金属3Dプリントには、造形していく際に形状が崩れやすい向きと、崩れにくい向きがあります。形状が崩れやすい箇所を可能な限り減らすような造形方向を採用することで、高品質な造形ができるようになります。形状が崩れる例として、水平方向の下面部における変形が要因となるものが挙げられます。そのような品質低下を防ぐためには、多くのサポートを付けることが必要になり、データ処理の時間、造形時間、後処理の時間が増大し、生産性の低下を招きます。Fig.1のデータでは、①、②の造形方向ではなく、③の造形方向を採用することで、水平方向の下面が少なくなり、生産性の高い造形を行うことができます(Fig.2)。
CADデータ
Fig.1造形方向の違い(赤丸:水平方向の下面)
Fig.2①、②のサポート付きデータ、③の造形品画像
しかし、中空形状など複雑な形状では、どのような造形方向を採用しても、水平方向の下面が存在する場合があります。そのような場合は、要求仕様を満たせる範囲内で、水平方向の下面になる箇所の形状を設計変更することが一つの解決方法となります。または、造形方向を選ぶ際に、製品のうち設計変更できない重要な箇所の形状が水平方向の下面にならないような造形方向を採用し、それ以外の形状が崩れやすい箇所を設計変更することも考えられます。
このような生技要件を考慮したAM設計を行うことで、品質と生産性を両立した部品製造ができるようになります。
変形予測と造形方案
ここからは、決定した造形方向をもとに方案を決めていく際の、進め方の一つを紹介します。
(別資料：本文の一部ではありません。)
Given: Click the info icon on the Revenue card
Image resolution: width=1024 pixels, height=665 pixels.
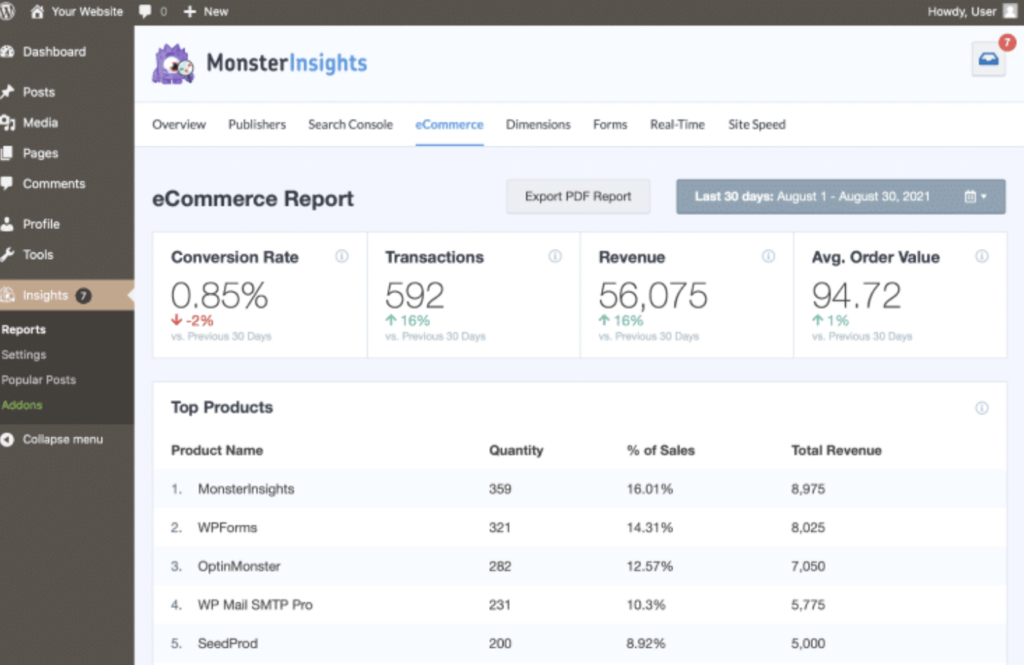Looking at the screenshot, I should click(x=768, y=257).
「造形方向」のパートで使った法案では、最小限のサポートで造形することができるため、造形時間やサポートを除去する後処理の時間が短くなります。しかし、他工法と同様に、金属3Dプリントにおいても、できあがりの寸法精度を改善したい場合があります。一番簡単な改善方法は、変形を抑制したい部位にサポートを追加することですが、それにより造形時間と後処理工数が増加し、生産性が低下するので、目標とする寸法公差実現に必要な最低限のサポートのみを追加することが重要です。過剰なサポートを付加しないようにするためには、3D形状が、どのように変形するかを予測する必要があります。複雑な形状や経験不足で、変形予測が困難であれば、変形解析ソフトも活用できます。
Fig.1 金属3Dプリントパーツ
Fig.2 造形方案による品質と生産性の違い
変形解析は、当社で使用している3D Systems社の装置では、付属の3DXpertというソフトで行うことができます。どこにサポートをつけたらどの程度効果が見込めるかを解析できます。この事例では、方案①の変形が大きいと判断された箇所に対してサポートを追加することで、造形時間と後処理時間が合計0.3hr増えますが、変形量を40%低減させることができます(Fig.2)。
このように、基本となる造形方向を定めた後に、変形を予測しながら、品質と生産性をバランスさせた造形方案を決めていくことが大切になります。